→ Requirements: Translate this sentence from the beekeeping forum thread below into Spanish: "A hobbyist does not need to comply with the 3 mile rule."

→ Page excerpt:
- - -
# Commercial Operations close together?



## MTN-Bees (Jan 27, 2014)

We moved to CA last October. We have 5 acres and relocated our small operation. There is property about two hundred yards away that we saw some development on such as setting up trailers and drilling a well. I came home today and saw a couple of hundred hives placed. The hives come from Northern CA. 

Can two operations share an area so close together?


----------



## sqkcrk (Dec 10, 2005)

Sure.


----------



## Aroc (May 18, 2016)

Might need to look at the states regs. Up here commercial operations need to be 3 miles apart. A hobbyist does not need to comply with the 3 mile rule. I'm sure Cali has some sort of regs on the matter.


----------



## DavidZ (Apr 9, 2016)

go introduce yourself.


----------



## RAK (May 2, 2010)

Sounds normal.


----------



## MTN-Bees (Jan 27, 2014)

As far as I can tell there are no distance requirements in CA.
I will introduce myself.
And yes I guess it is normal for CA.


----------



## LSPender (Nov 16, 2004)
- - -
→ Extracted records:
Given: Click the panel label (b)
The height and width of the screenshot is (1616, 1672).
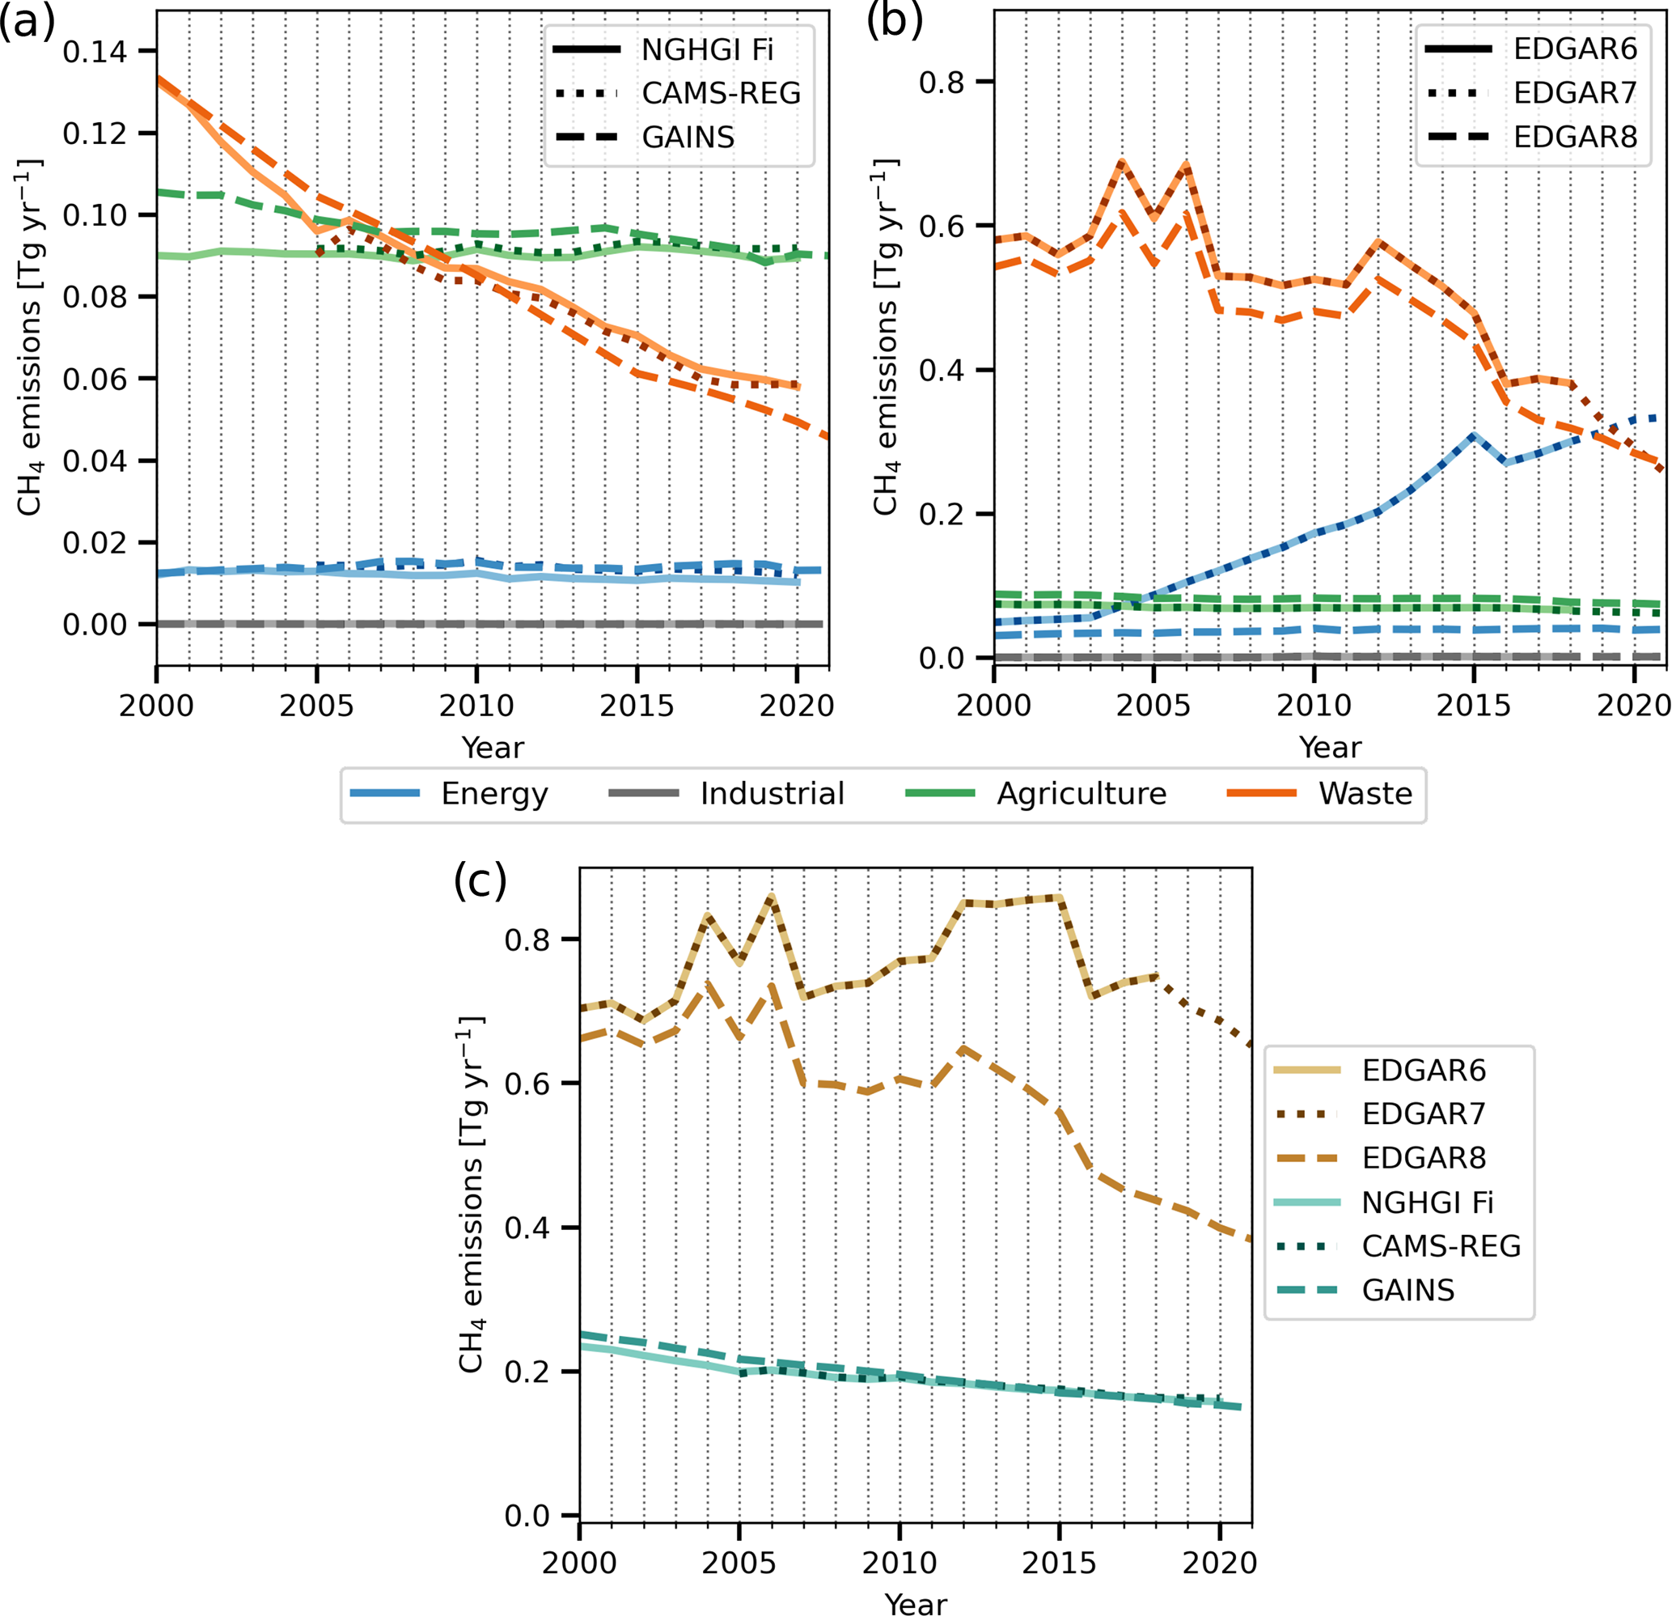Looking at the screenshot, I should tap(895, 22).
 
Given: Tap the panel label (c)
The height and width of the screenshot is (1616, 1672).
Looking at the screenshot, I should tap(480, 880).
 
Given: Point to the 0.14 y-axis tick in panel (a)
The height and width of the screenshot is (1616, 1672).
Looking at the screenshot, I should tap(94, 52).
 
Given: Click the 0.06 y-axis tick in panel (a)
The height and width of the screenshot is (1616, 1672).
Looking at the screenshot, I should tap(94, 379).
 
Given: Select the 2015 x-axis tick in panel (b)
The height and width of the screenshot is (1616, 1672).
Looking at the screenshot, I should tap(1473, 706).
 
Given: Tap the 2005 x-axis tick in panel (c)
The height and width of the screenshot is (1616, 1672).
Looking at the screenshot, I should tap(739, 1563).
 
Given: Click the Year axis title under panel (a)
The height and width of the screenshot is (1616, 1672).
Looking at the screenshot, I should tap(492, 748).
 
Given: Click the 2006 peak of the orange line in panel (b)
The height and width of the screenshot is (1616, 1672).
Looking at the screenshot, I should tap(1186, 166).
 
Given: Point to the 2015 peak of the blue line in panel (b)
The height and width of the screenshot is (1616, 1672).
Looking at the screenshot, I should tap(1473, 436).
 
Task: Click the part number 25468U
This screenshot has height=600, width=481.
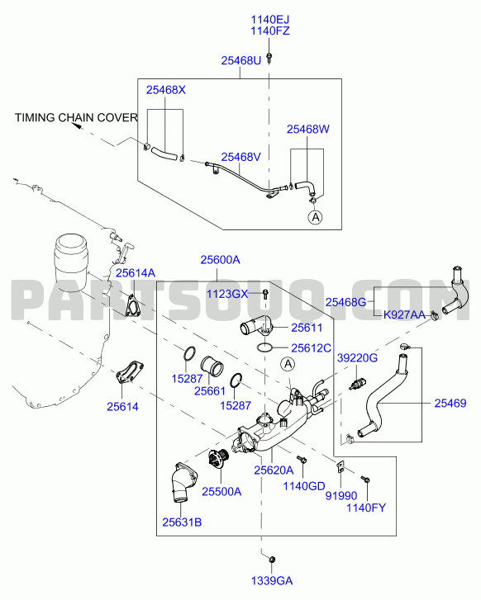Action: point(240,60)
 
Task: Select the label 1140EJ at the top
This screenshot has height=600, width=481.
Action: point(269,19)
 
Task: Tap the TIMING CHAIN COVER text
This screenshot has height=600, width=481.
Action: point(76,117)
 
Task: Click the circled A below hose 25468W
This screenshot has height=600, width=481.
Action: point(315,217)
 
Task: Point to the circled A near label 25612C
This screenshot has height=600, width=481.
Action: point(288,364)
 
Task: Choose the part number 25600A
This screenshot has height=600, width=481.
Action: point(220,260)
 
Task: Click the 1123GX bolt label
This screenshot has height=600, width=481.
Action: point(227,294)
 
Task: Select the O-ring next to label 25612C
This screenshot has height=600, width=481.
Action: point(264,347)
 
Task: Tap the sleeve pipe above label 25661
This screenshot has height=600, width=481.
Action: point(212,367)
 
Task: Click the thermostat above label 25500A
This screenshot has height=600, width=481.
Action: point(219,457)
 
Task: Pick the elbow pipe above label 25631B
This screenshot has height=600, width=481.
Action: point(183,482)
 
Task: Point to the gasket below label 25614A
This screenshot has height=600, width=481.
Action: point(132,305)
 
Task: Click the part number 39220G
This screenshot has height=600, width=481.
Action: point(357,358)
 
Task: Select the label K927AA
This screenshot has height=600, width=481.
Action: point(404,315)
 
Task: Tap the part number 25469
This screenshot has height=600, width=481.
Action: point(450,403)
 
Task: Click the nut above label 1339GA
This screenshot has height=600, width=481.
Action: point(272,560)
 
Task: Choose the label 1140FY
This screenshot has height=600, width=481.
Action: point(366,508)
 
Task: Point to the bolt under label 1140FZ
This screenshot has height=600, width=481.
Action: point(269,58)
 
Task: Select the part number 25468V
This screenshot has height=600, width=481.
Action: point(240,157)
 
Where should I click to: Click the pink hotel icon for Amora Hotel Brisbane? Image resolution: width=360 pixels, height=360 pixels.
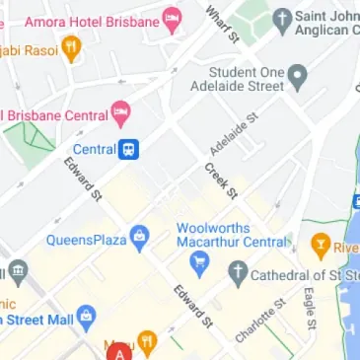click(172, 19)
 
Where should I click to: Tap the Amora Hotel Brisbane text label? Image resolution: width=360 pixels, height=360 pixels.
click(91, 21)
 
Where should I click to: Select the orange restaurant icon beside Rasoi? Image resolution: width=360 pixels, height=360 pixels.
click(71, 49)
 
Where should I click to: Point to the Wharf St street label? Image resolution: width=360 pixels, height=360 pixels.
click(223, 25)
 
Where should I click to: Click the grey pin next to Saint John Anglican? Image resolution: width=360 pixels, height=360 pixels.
click(282, 19)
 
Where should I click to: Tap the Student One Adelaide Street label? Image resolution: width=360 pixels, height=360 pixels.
click(247, 80)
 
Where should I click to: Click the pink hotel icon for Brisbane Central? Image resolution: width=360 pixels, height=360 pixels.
click(121, 114)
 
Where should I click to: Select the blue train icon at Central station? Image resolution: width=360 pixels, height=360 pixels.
click(130, 150)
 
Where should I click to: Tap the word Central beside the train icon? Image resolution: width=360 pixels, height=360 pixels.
click(95, 150)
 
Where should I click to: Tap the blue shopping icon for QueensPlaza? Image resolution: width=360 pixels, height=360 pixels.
click(139, 238)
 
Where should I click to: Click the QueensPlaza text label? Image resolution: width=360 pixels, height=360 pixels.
click(87, 239)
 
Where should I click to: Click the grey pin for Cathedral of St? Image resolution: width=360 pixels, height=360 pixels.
click(238, 273)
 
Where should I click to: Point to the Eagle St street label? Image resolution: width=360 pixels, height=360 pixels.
click(308, 307)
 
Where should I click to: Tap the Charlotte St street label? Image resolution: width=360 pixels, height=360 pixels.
click(255, 321)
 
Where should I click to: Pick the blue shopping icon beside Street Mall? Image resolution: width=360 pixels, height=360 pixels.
- - -
→ Solution: Un aficionado no necesita cumplir con la regla de las 3 millas.